───── Available data ─────
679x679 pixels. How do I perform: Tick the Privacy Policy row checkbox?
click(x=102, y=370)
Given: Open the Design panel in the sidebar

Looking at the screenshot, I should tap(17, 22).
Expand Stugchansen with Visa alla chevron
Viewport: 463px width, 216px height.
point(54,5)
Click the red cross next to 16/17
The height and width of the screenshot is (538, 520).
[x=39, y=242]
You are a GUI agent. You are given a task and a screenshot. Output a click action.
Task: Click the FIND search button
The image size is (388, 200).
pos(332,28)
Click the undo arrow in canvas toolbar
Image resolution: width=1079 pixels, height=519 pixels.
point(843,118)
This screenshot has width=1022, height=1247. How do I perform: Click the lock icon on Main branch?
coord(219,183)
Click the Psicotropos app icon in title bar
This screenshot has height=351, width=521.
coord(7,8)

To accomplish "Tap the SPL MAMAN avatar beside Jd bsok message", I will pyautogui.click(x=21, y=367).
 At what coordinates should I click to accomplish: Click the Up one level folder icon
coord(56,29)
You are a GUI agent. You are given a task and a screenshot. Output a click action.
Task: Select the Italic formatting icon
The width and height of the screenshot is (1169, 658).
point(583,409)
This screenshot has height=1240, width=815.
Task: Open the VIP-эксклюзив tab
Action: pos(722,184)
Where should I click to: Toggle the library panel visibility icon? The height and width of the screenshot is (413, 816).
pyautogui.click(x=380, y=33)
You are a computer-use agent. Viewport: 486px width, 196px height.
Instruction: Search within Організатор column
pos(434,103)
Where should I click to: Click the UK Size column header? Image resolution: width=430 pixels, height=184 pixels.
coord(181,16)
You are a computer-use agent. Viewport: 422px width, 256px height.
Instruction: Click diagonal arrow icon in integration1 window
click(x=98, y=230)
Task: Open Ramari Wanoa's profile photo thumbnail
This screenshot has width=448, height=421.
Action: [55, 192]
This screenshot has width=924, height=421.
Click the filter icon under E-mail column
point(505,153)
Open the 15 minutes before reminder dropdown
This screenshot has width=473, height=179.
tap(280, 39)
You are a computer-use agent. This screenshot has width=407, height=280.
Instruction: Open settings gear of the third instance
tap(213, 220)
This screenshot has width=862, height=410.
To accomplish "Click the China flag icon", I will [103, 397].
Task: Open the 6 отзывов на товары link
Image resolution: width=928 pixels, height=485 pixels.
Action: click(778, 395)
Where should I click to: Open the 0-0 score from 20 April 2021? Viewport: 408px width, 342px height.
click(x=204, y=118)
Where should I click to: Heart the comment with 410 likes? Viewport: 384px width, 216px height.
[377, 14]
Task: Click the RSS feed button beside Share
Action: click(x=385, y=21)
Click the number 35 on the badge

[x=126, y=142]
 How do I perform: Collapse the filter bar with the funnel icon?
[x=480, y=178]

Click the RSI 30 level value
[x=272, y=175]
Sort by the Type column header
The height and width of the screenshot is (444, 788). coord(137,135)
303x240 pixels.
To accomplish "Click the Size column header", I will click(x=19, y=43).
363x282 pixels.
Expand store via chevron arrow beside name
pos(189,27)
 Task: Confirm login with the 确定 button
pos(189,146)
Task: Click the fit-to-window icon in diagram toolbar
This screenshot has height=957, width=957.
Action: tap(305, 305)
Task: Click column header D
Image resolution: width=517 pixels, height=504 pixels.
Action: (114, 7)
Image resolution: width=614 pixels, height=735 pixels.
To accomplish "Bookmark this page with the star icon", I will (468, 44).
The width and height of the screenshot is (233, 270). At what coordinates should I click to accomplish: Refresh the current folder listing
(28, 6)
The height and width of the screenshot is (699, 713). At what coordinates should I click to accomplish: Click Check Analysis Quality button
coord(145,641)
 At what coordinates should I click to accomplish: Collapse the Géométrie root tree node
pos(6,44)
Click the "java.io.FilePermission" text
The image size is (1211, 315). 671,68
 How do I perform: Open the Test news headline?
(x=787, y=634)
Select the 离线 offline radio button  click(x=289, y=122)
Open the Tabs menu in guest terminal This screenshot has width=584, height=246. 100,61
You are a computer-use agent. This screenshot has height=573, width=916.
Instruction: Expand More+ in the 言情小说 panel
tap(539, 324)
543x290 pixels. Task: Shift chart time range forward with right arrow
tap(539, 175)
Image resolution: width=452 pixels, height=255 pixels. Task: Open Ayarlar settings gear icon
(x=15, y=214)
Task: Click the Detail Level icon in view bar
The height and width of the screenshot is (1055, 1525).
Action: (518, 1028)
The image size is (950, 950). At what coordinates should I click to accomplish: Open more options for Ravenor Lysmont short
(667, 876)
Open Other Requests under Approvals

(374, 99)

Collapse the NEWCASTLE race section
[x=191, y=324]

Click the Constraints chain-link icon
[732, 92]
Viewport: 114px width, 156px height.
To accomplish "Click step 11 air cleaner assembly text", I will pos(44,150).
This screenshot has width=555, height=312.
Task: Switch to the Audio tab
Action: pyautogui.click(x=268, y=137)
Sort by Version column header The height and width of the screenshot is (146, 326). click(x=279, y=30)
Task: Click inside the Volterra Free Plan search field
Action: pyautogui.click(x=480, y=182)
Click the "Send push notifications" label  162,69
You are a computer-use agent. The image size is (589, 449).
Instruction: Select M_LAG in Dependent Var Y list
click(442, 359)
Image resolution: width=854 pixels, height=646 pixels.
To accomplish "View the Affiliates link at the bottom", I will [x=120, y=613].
─────
Task brief:
Set down each entry again, unchanged.

Reply:
679x679 pixels. How do I perform: Tick the Privacy Policy row checkbox?
click(x=102, y=370)
Given: Open the Design panel in the sidebar

Looking at the screenshot, I should tap(17, 22).
Expand Stugchansen with Visa alla chevron
Viewport: 463px width, 216px height.
point(54,5)
Click the red cross next to 16/17
The height and width of the screenshot is (538, 520).
[x=39, y=242]
You are a GUI agent. You are given a task and a screenshot. Output a click action.
Task: Click the FIND search button
The image size is (388, 200).
pos(332,28)
Click the undo arrow in canvas toolbar
Image resolution: width=1079 pixels, height=519 pixels.
point(843,118)
This screenshot has width=1022, height=1247. How do I perform: Click the lock icon on Main branch?
coord(219,183)
Click the Psicotropos app icon in title bar
This screenshot has height=351, width=521.
coord(7,8)

To accomplish "Tap the SPL MAMAN avatar beside Jd bsok message", I will pyautogui.click(x=21, y=367).
 At what coordinates should I click to accomplish: Click the Up one level folder icon
coord(56,29)
You are a GUI agent. You are given a task and a screenshot. Output a click action.
Task: Select the Italic formatting icon
The width and height of the screenshot is (1169, 658).
point(583,409)
This screenshot has height=1240, width=815.
Task: Open the VIP-эксклюзив tab
Action: pos(722,184)
Where should I click to: Toggle the library panel visibility icon? The height and width of the screenshot is (413, 816).
pyautogui.click(x=380, y=33)
You are a computer-use agent. Viewport: 486px width, 196px height.
Instruction: Search within Організатор column
pos(434,103)
Where should I click to: Click the UK Size column header? Image resolution: width=430 pixels, height=184 pixels.
coord(181,16)
You are a computer-use agent. Viewport: 422px width, 256px height.
Instruction: Click diagonal arrow icon in integration1 window
click(x=98, y=230)
Task: Open Ramari Wanoa's profile photo thumbnail
This screenshot has width=448, height=421.
Action: [55, 192]
This screenshot has width=924, height=421.
Click the filter icon under E-mail column
point(505,153)
Open the 15 minutes before reminder dropdown
This screenshot has width=473, height=179.
tap(280, 39)
You are a computer-use agent. This screenshot has width=407, height=280.
Instruction: Open settings gear of the third instance
tap(213, 220)
This screenshot has width=862, height=410.
To accomplish "Click the China flag icon", I will [103, 397].
Task: Open the 6 отзывов на товары link
Image resolution: width=928 pixels, height=485 pixels.
Action: click(778, 395)
Where should I click to: Open the 0-0 score from 20 April 2021? Viewport: 408px width, 342px height.
click(x=204, y=118)
Where should I click to: Heart the comment with 410 likes? Viewport: 384px width, 216px height.
[377, 14]
Task: Click the RSS feed button beside Share
Action: click(x=385, y=21)
Click the number 35 on the badge

[x=126, y=142]
 How do I perform: Collapse the filter bar with the funnel icon?
[x=480, y=178]

Click the RSI 30 level value
[x=272, y=175]
Sort by the Type column header
The height and width of the screenshot is (444, 788). coord(137,135)
303x240 pixels.
To accomplish "Click the Size column header", I will click(x=19, y=43).
363x282 pixels.
Expand store via chevron arrow beside name
pos(189,27)
 Task: Confirm login with the 确定 button
pos(189,146)
Task: Click the fit-to-window icon in diagram toolbar
This screenshot has height=957, width=957.
Action: tap(305, 305)
Task: Click column header D
Image resolution: width=517 pixels, height=504 pixels.
Action: (114, 7)
Image resolution: width=614 pixels, height=735 pixels.
To accomplish "Bookmark this page with the star icon", I will (468, 44).
The width and height of the screenshot is (233, 270). At what coordinates should I click to accomplish: Refresh the current folder listing
(28, 6)
The height and width of the screenshot is (699, 713). At what coordinates should I click to accomplish: Click Check Analysis Quality button
coord(145,641)
 At what coordinates should I click to accomplish: Collapse the Géométrie root tree node
pos(6,44)
Click the "java.io.FilePermission" text
The image size is (1211, 315). 671,68
 How do I perform: Open the Test news headline?
(x=787, y=634)
Select the 离线 offline radio button  click(x=289, y=122)
Open the Tabs menu in guest terminal This screenshot has width=584, height=246. 100,61
You are a computer-use agent. This screenshot has height=573, width=916.
Instruction: Expand More+ in the 言情小说 panel
tap(539, 324)
543x290 pixels. Task: Shift chart time range forward with right arrow
tap(539, 175)
Image resolution: width=452 pixels, height=255 pixels. Task: Open Ayarlar settings gear icon
(x=15, y=214)
Task: Click the Detail Level icon in view bar
The height and width of the screenshot is (1055, 1525).
Action: (518, 1028)
The image size is (950, 950). At what coordinates should I click to accomplish: Open more options for Ravenor Lysmont short
(667, 876)
Open Other Requests under Approvals

(374, 99)

Collapse the NEWCASTLE race section
[x=191, y=324]

Click the Constraints chain-link icon
[732, 92]
Viewport: 114px width, 156px height.
To accomplish "Click step 11 air cleaner assembly text", I will pos(44,150).
This screenshot has width=555, height=312.
Task: Switch to the Audio tab
Action: pyautogui.click(x=268, y=137)
Sort by Version column header The height and width of the screenshot is (146, 326). click(x=279, y=30)
Task: Click inside the Volterra Free Plan search field
Action: pyautogui.click(x=480, y=182)
Click the "Send push notifications" label  162,69
You are a computer-use agent. The image size is (589, 449).
Instruction: Select M_LAG in Dependent Var Y list
click(442, 359)
Image resolution: width=854 pixels, height=646 pixels.
To accomplish "View the Affiliates link at the bottom", I will [x=120, y=613].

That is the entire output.